15 Replies to “Worlds Smallest Violin”

  1. Let’s answer these one by one.
    1. Whose fault is it you mortgaged your life to the bank because you were too proud to look for a husband? It isn’t ours.
    2a. The banks don’t own their head offices. Who told you you have to own a house? Your sister-in-law the real estate agent?
    2b. And why? To impress the girls you looked down on in high school because they believed in God and their fathers worked for a living?
    3. Who doesn’t want a life like that? In a world governed by people determined to make what was physically possible and morally right financially possible, your husband would receive a national dividend perfectly sufficient for any family to live on modestly but well, come what might.
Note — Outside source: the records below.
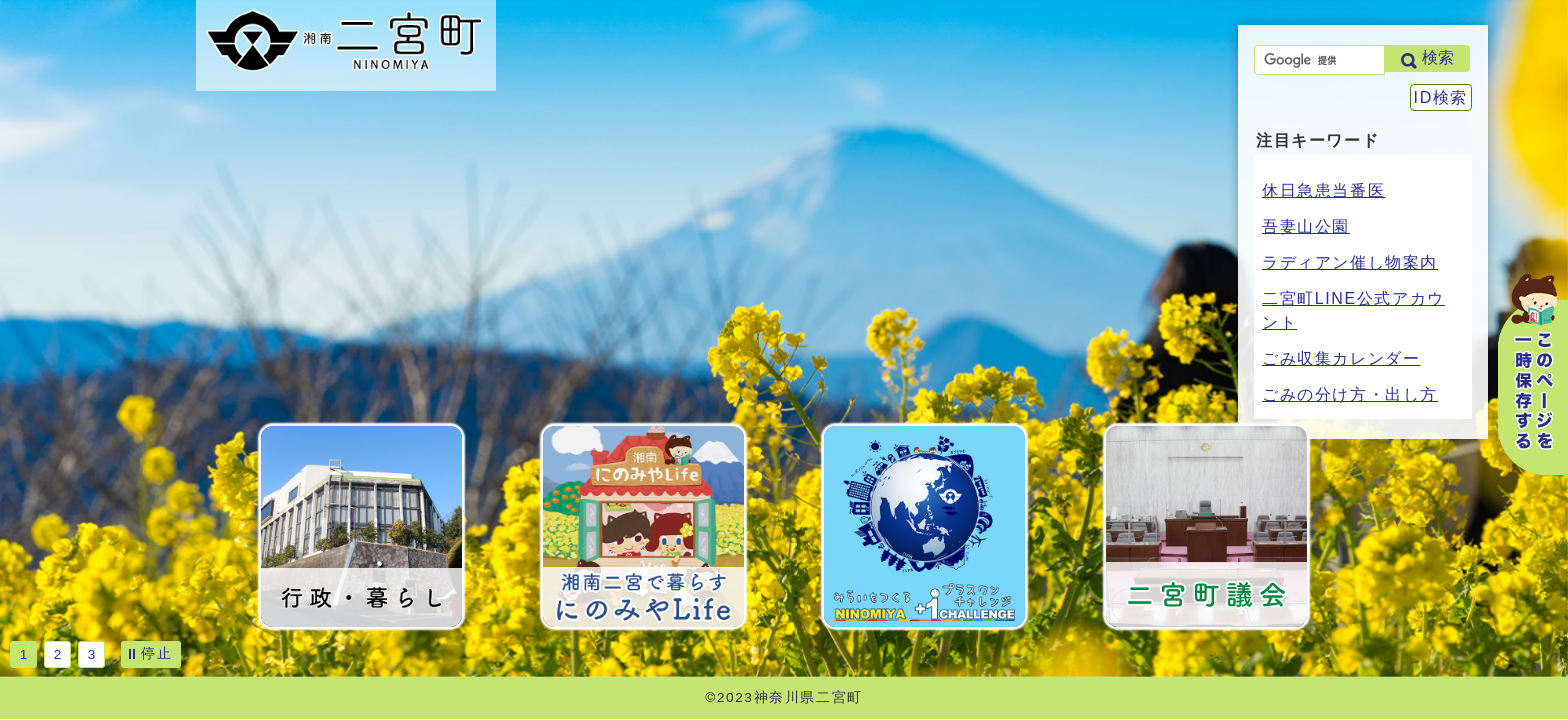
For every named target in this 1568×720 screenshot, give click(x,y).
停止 (156, 653)
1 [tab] (24, 654)
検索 (1438, 57)
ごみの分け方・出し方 (1350, 394)
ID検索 (1441, 97)
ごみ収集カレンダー (1341, 358)
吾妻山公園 (1306, 226)
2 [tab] (58, 654)
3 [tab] (92, 654)
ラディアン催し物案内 (1350, 262)
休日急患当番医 (1323, 190)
Neither you nor your children would ever know want through no fault of your own.
    Edit: Wall of text deleted. Get your own blog.

  2. Hummmmmmm….you had better check with your Doc about those meds you’re taking,Dick.Sounds like an overdose.

  3. the slathering DICK screws his non existant image again
    as to the piece in the HUFF, it doesn’t identify many of the “components” needed for an honest analysis, what education, how much does the poor dear make, or what benefits does sweety get, all emotion, no facts!!!

  4. The Dear may find she can’t get a job because her gubmint experience is useless to anyone else.

  5. Why would you consider staying? Because like most civil servants (what an oxymoron) you probably cannot keep a job in the private sector. You have to be productive,

  6. If you take refuge with “the beast” you become privy to its foul temperment.
    I suspect many civil servants will become the brunt of the beast’s vile nature as government become more corrupt and more desperate to shake the last few pennies out of a dying economy. Next uo is the public sector liabilities – the pension plan funds the beast has been salivating over as its food supply dwindles.

  7. Forgive me for the excessive length. I’ve seen cheek from the pampered class before, but the Huffington Post’s source took even my breath away.
    Not that that’s any excuse. No, this isn’t my blog.
    I’ll cheerfully stand by the edited version of my remarks.

  8. If I were in a position to hire people for business management, and I am not, I would do better hiring down at the needle exchange than hiring former civil servants.

  9. When you talk to a civil servant most of the conversation centers around how much work they do and the poor conditions that they do it in. In their opinion all their jobs are ‘essential’ and the vast majority of taxpayers are pretty ignorant. When I suggest there has to be limits to what a society can spend there is tacit agreement but that is fleeting. It is always some else who has to sacrifice.

  10. Looks like the “jig is up” for the more ambitious coattails in the bureaucracy. The opportunity to rise even further up the safe employment ladder by providing ways to find more taxpayer funded (kingdoms) will be limited in the future.
    The ambitious have to choose between sitting and rusting away in a standard paper circle employment covering scam until attrition removes the job position or returning to their parents basement and waiting for their parents to die. Cheers!

  11. Hopefully now that Obama’s out of work again, the country can get back to work, even if it’s temporarily.

  12. Perhaps there is something to learn from this article. If we were to orchestrate a government shutdown in Canada, and encourage the out of work silly servants to leave and search for a job in the private sector (which damned few of them could actually get), we could reduce the size of govt here in one easy stroke, saving billions (salaries, benefits, pensions, and the costs they incur with developing and “managing” programs we neither need nor want).